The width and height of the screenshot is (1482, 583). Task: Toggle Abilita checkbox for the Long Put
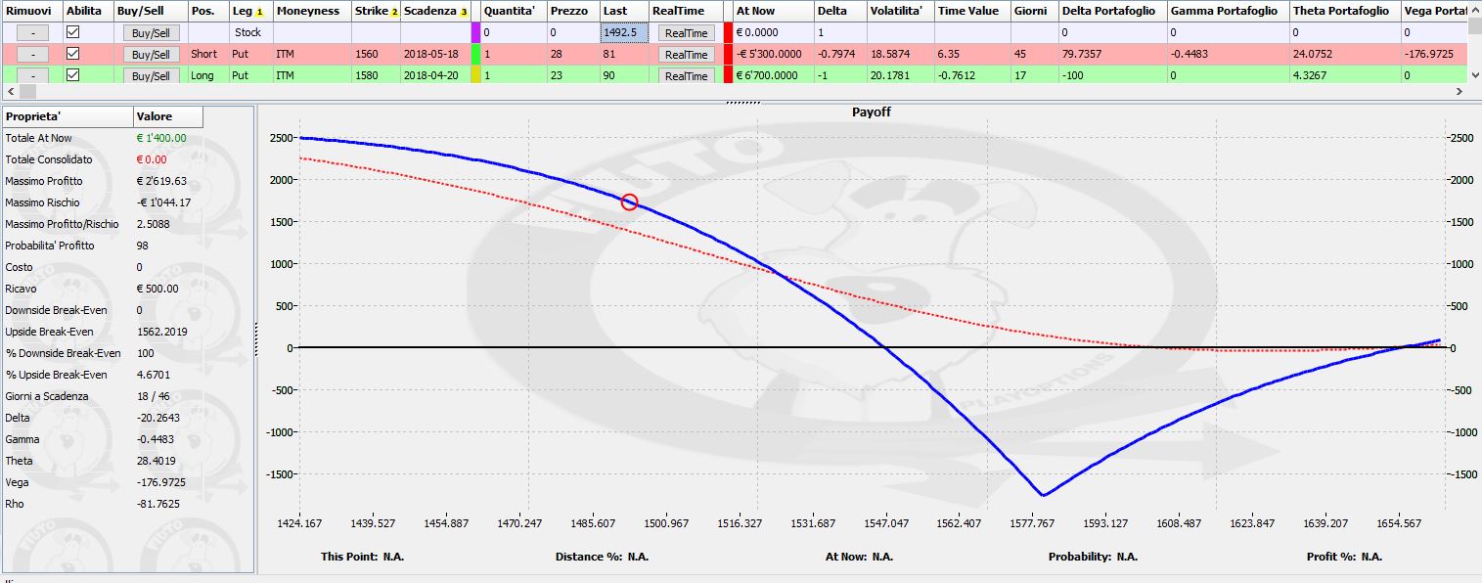[x=72, y=75]
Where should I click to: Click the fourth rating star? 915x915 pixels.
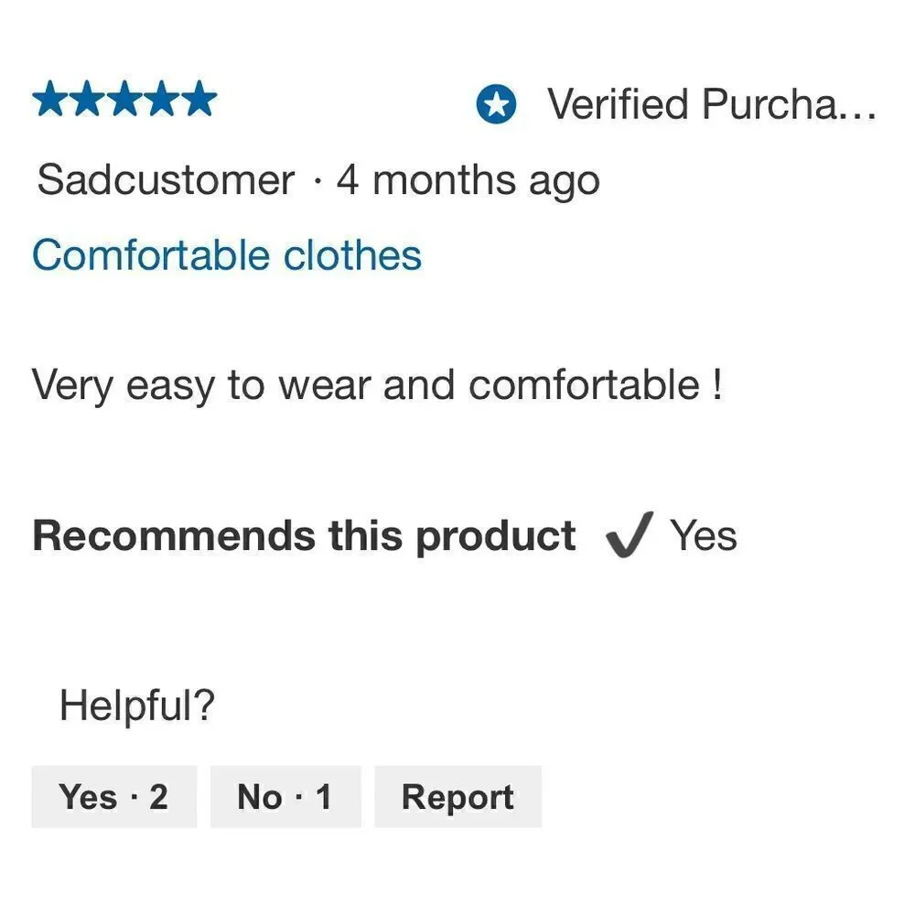tap(162, 99)
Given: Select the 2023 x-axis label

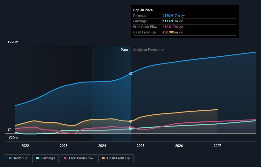Looking at the screenshot, I should click(x=64, y=146).
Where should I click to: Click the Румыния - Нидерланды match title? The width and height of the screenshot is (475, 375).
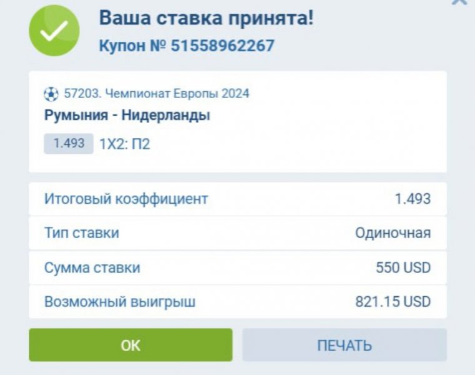127,115
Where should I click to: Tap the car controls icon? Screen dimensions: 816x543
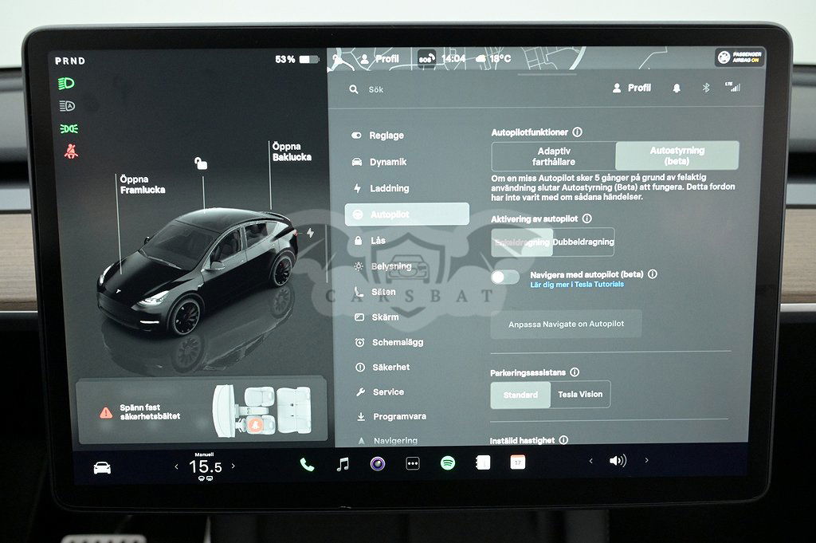point(102,468)
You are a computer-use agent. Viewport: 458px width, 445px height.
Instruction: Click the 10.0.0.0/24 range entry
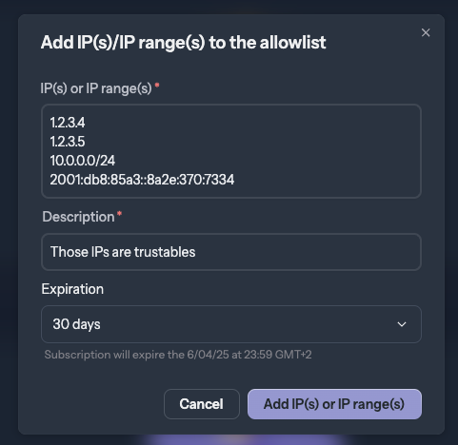coord(83,161)
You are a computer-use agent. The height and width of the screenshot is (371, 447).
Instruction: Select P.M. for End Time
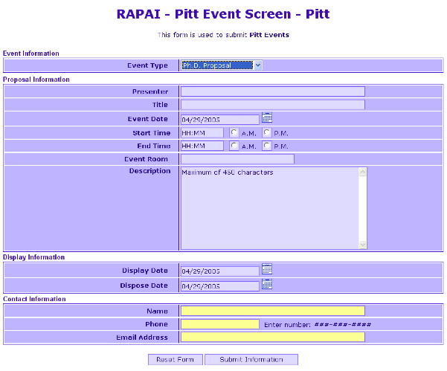pyautogui.click(x=267, y=146)
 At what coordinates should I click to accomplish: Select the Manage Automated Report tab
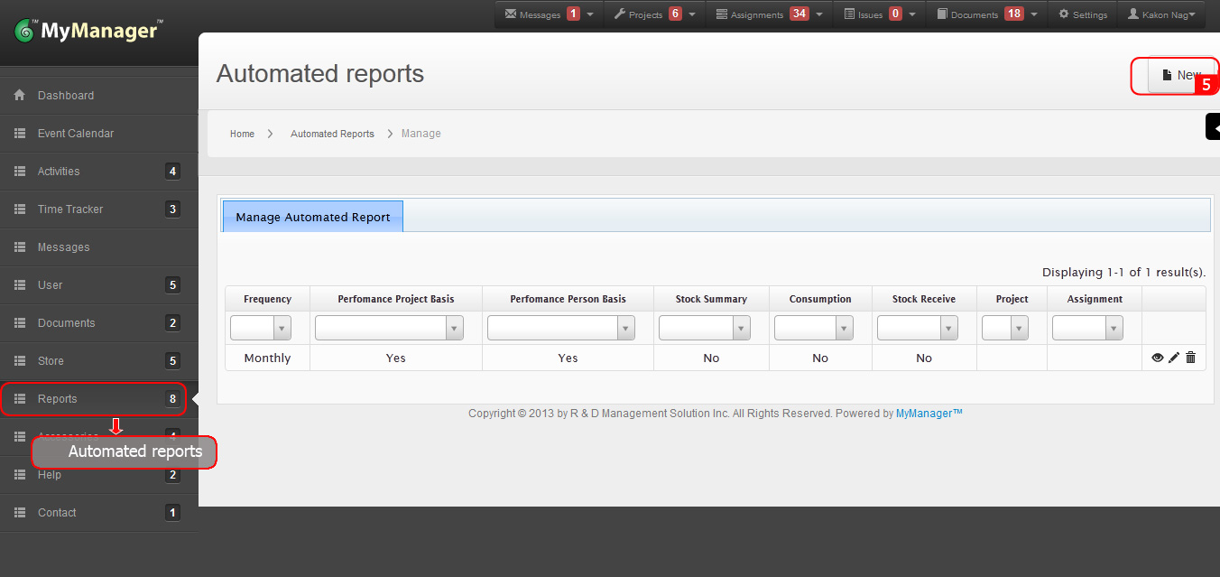[313, 217]
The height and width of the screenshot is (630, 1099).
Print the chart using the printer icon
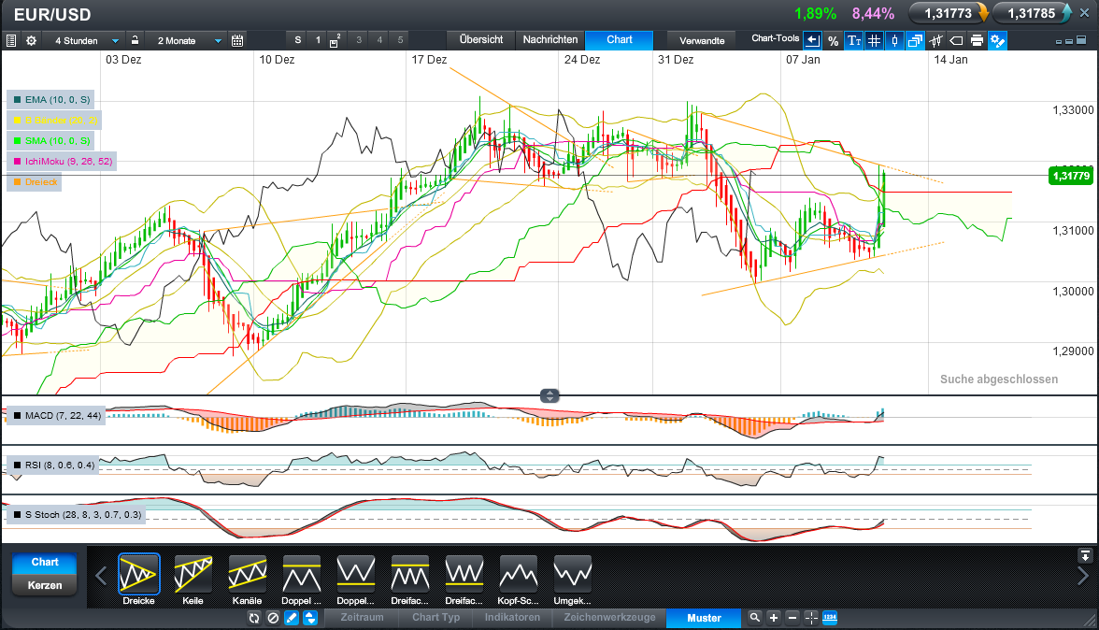pos(977,40)
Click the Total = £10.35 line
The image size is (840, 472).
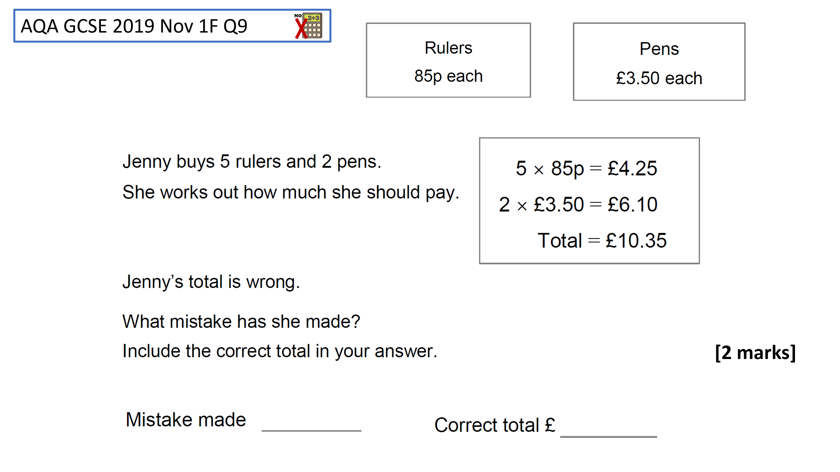tap(602, 240)
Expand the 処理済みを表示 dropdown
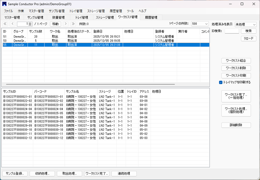Viewport: 260px width, 180px height. [x=245, y=24]
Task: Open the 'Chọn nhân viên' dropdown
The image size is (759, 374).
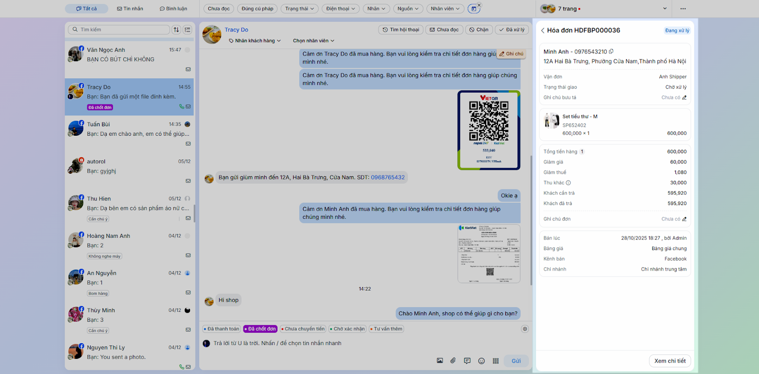Action: click(314, 41)
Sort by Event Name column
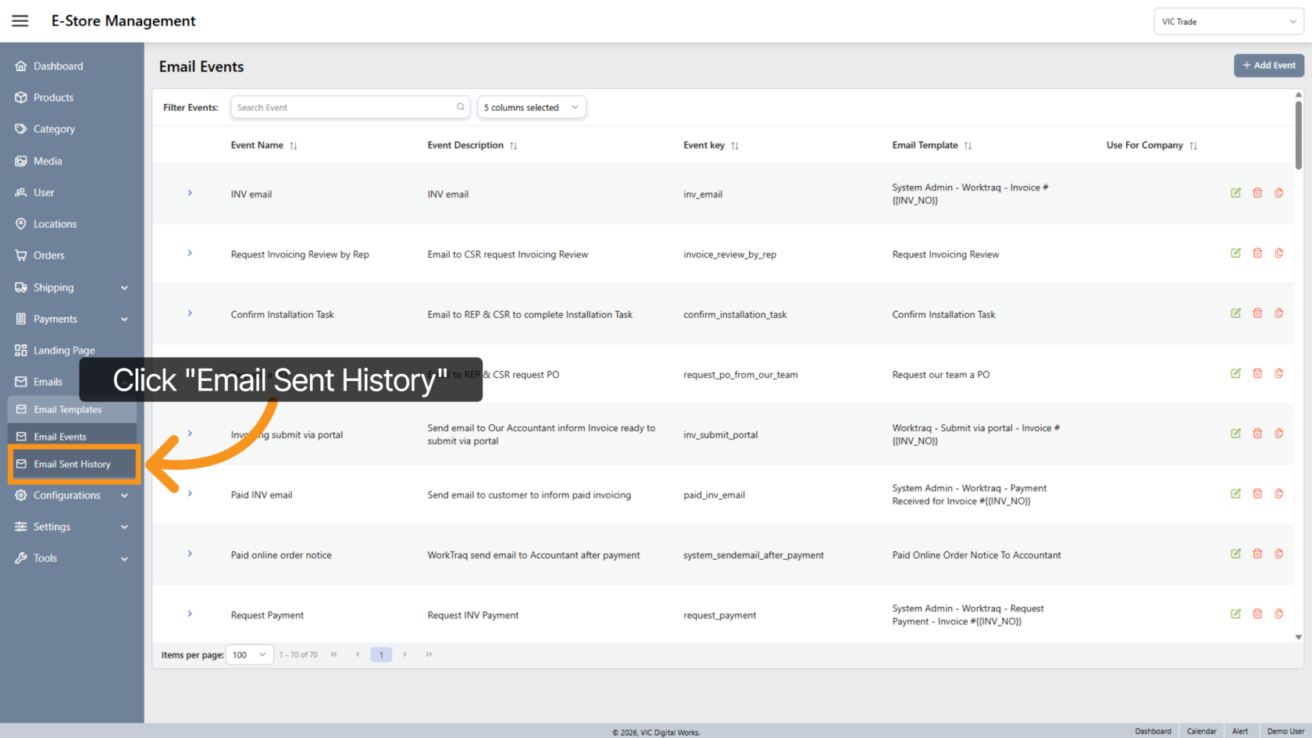This screenshot has width=1312, height=738. coord(294,146)
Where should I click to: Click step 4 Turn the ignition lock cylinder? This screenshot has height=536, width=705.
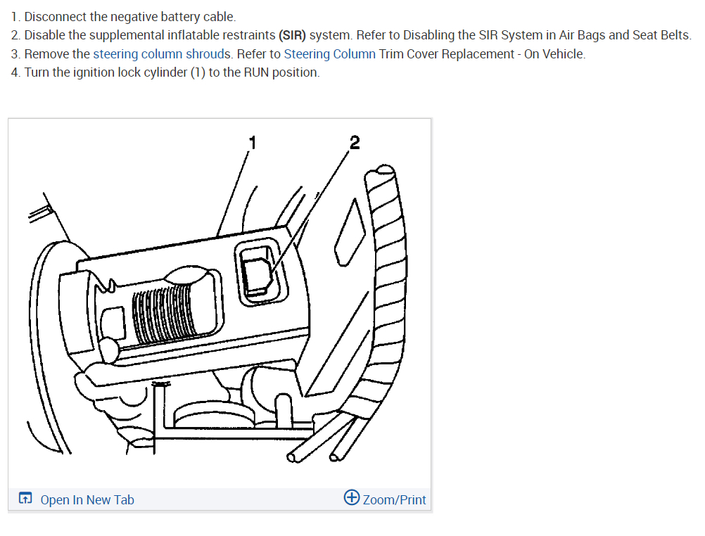point(165,72)
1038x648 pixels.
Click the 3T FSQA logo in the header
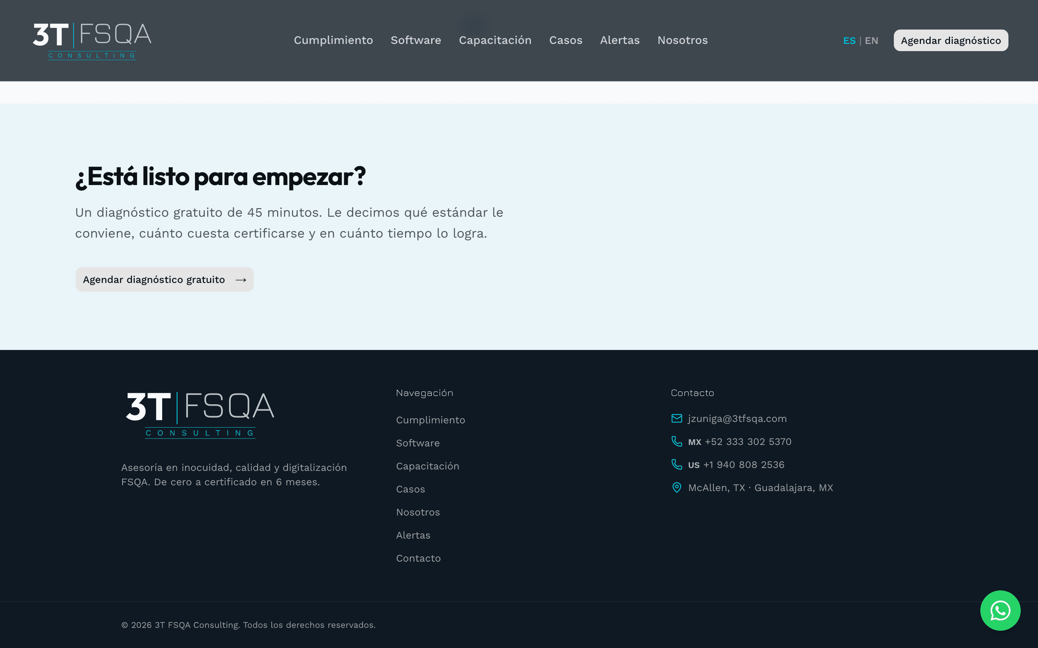92,41
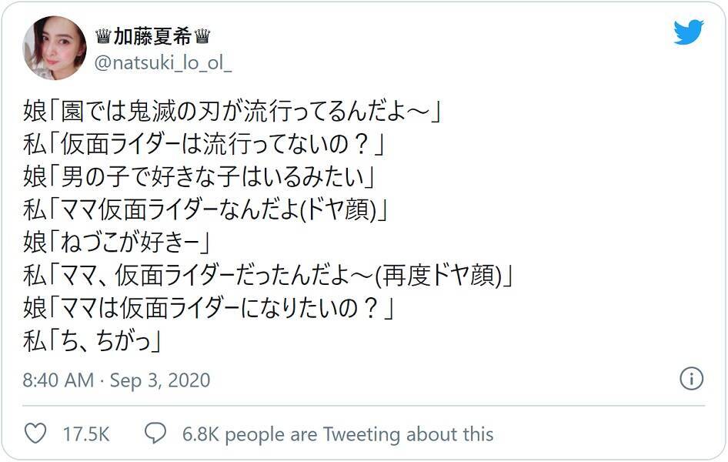Image resolution: width=728 pixels, height=462 pixels.
Task: Click the 8:40 AM · Sep 3, 2020 timestamp
Action: tap(116, 380)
━━━
= Work request =
Of the lines above, show those in which "agent" appears.

= Exercise answer =
You are a computer-use agent. Viewport: 458px width, 445px height.
You are a computer-use agent. The height and width of the screenshot is (371, 447).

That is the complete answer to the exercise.